Тидан утих, пошарил по конверту пристальным взглядом, с шумом выдохнул и подошел к парапету.
– Ох уж эта девчонка! Все сделает, чтобы побыть с тобой без надзора. Ты знаешь, я не одобряю.
– Ваше величество, я делаю все, чтобы царевна не подумала, будто я увлечен ею.
– Так ты увлечен?! – пуще прежнего запричитал Тидан.
– Повелитель, мы говорили об этом перед моим отбытием в Кадеш. Поверьте, с тех пор ничего не изменилось. – Агравейн провел по ключицам по давней привычке. Не найдя нужного, сжал кулак и стиснул зубы.
– Тебе нехорошо? – Царь выглядел недовольным, будто нехотя отвлекся от тирады и был вынужден обратить внимание на состояние царевича.
– Дело не в этом.
– Тогда в чем?
В чем? Агравейн и себе объяснить не мог.
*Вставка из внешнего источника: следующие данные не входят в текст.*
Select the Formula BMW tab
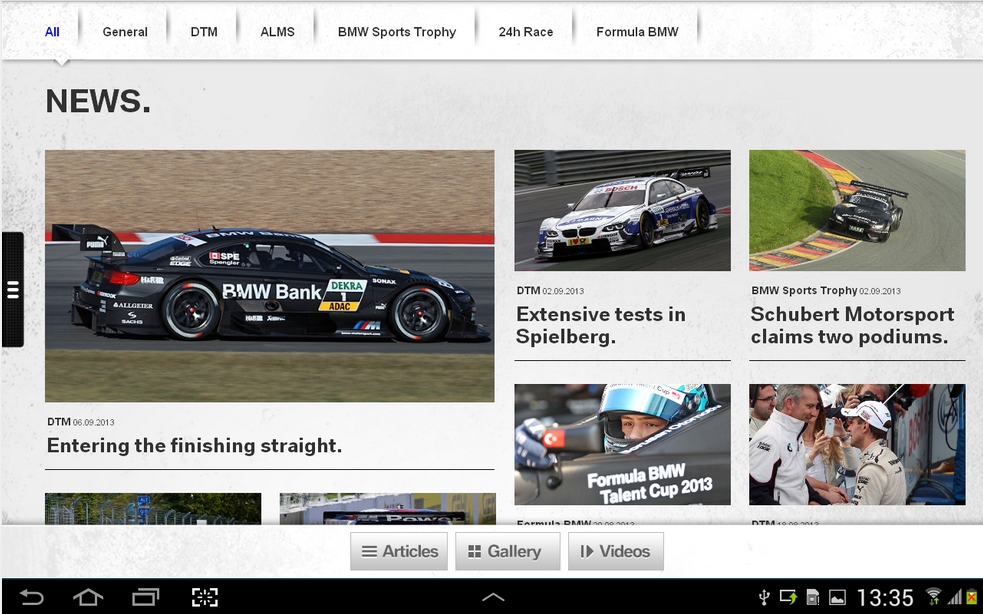 pos(637,32)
Он был страшно растерян, и если тело его быстро приобретало былую силу, то для разума прежняя ясность казалась недостижимой.
– Мышцы тянет после упражнений, – отозвался архонец.
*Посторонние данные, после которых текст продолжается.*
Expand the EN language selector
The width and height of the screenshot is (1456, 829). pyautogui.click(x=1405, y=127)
Тидан понял, что ответ окончательный, и продолжил. Он пришел сообщить, что Удгар просит сына прибыть на Священный остров к весеннему равноденствию. Агравейн поблагодарил за весть и в ответ на раздражающую подозрительность Тидана пообещал сократить количество встреч с Майей еще больше.
Агравейн задумался: если сообщение о дальнейших действиях принес ему Тидан, что же за бумагу принесла царевна? Когда владыка Шамши-Аддада вышел, Агравейн вернулся в комнату, сел за стол и развернул конверт. Ришильда, жена… Еще один вопрос к тому, что же означало его возвращение из лап Нанданы-Смерти. Мужчина повел шеей, шаря, прошелся по груди, в надежде зацепить подвеску, и, в тысячный раз не найдя, выругался, с грохотом опустив кулак на стол.

 

Сабир Свирепый наконец узнал о бедственном положении дочери. Сыграли роль не только слухи и сплетни, но и довольно убедительные свидетельства разведки. И едва не проклял Землю и Небеса. Он отделен от Бану месячным переходом, зажат, обложен и окружен со всех сторон. С севера – бежевыми, которые не нападают, будучи занятыми Маатхасом, но и пройти не дают; с запада и юга – черными Дайхаттами, которые уже убили двух его племянников и брата Ванбира; с запада – сиреневыми, которые в лице Идена Ниитаса не давали ему пройти и никак не оказывали поддержки. Чтобы прорваться к ней, придется сначала каким-то образом расчистить себе дорогу. И даже если у Сабира все получится, учитывая численное превосходство его воинства в моменты соединения всех армий, подобное решение не заслуживает высокой оценки.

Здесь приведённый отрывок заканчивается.